After two years of pandemic-related disruption, 2022 has seen inflation rising across the globe — but Europe has been particularly affected, putting the bloc’s citizens under significant financial strain.
In the Eurozone, annual inflation climbed to a record high of 10.7 per cent in October, fuelled by the energy crisis exacerbated by Russia’s war in Ukraine and higher food costs resulting from the impact of the conflict on Ukraine, a world’s major food exporter.
In countries particularly vulnerable to fluctuation in energy markets, like Estonia and Lithuania, annual inflation soared above the 20 per cent mark.
The price of natural gas for household consumers in these countries surged by over 100 per cent between the first half of 2021 and the first six months of 2022.
These numbers are much higher than the European Central Bank’s (ECB) goal of keeping annual inflation in the Eurozone “close but below” the 2 per cent mark. In an attempt at bringing down inflation, the ECB broke with over a decade of unchanged interest rates and operated multiple hikes between September and December.
Although inflation abated in November, ECB President Christine Lagarde has warned that it may not have peaked in the eurozone yet.
Rule of law
In a move that was unprecedented in the history of the EU, the European Commission triggered a new conditionality mechanism against Hungary.

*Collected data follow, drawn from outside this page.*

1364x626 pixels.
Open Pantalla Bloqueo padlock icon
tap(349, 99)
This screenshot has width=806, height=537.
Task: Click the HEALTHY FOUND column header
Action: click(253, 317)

The EU’s executive demanded that €7.5 billion in EU funds to the country be frozen until a set of reforms to address rule of law concerns over judicial independence, corruption and conflicts of interest is passed.
Budapest had until November 19 to pass 17 reforms negotiated with the EU’s executive over the summer in order to avoid the freeze threatened by Brussels.
The Commission assessment was that “while a number of reforms have been undertaken or are underway, Hungary failed to adequately implement central aspects of the necessary 17 remedial measures…as it had committed to” and referred the matter to EU capitals for a vote.
Still, Hungary managed to negotiate a reduction of the EU funds frozen to €6.3 billion by lifting vetoes on a couple of files that required unity: more assistance to Ukraine and the rollout of a global minimum corporate tax.
Budapest now has two years to implement the necessary reforms to unblock the funds.
Brussels was in December rocked by a corruption scandal within the European Parliament, the only bloc’s body whose members are directly elected by the public.
On December 9, Belgian police arrested European Parliament’s Vice President Eva Kaili and five other people following a “major investigation” into corruption, money laundering and criminal organisation.
Four — including Kaili — were charged and imprisoned in Belgium under the accusation of having allegedly received “substantial” money payments by a Persian Gulf state, widely believed to be Qatar.
The Qatari government denies involvement and the Belgian prosecutor’s office would not confirm the country’s name.
The EU has taken a strong stance against those accused of being involved in the corruption scandal, with European Parliament’s President Roberta Metsola saying that the parliament “stands firmly against corruption” and that there would be “no impunity.”
The scandal has brought condemnation from MEPs and EU leaders.